The council had few options other than to approve the plan. The city must comply with a federal court decree that was approved in 2015 after a crackdown by the Iowa Department of Natural Resources, the U.S. Department of Justice and the Environmental Protection Agency.
The three agencies said the city was in violation of the Clean Water Act because it failed to correct sewer shortfalls. As a result, untreated sewage was overflowing into streams and backing up into the basements of local homes.
The city agreed to settle a pending lawsuit over the violations, paying a $272,000 fine in the process. At the time, Waterloo also agreed to complete an assessment of the sewer system, increase reporting requirements and create a master plan for improvements.
The city had until the end of December to approve a plan.

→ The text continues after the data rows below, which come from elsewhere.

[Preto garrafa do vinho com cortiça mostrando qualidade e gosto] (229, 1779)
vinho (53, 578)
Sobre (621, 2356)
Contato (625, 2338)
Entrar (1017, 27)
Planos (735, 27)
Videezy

The approved plan includes $18 million in projects that will span over the next five years. These projects will make the city compliant with the decree.
The initial phase of the plan includes a northwest interceptor sewer project, which will cost an estimated $7.1 million. The sewer will carry wastewater from the North Hacket Road lift station to larger mains downtown.
The plan also includes $3.6 million for the construction of a new interceptor sewer and lift station at Dry Run Creek; $1.3 million for sewer pipe lining; and $5.6 million to replace the Titus Lift Station and force main.
The remainder of the $55 million will be put towards projects that will run through 2032. The funding will help maintain the sewer system and prevent it from deteriorating to its current condition, which led to the decree.
Waterloo has spent almost $13 million on sewer projects over the last three years. City officials say they are complying with mandates at a rapid pace.
The city’s Waste Management Services Superintendent says Waterloo has thus far met all reporting requirements and has not paid any daily fines.
Waterloo’s Mayor Quentin Hart has said that he hopes the city can make the improvements and comply with the decree before we reach the 2032 end date. Quentin said the improvements aren’t just about satisfying the decree requirements. He also wants to provide residents with the “best product.”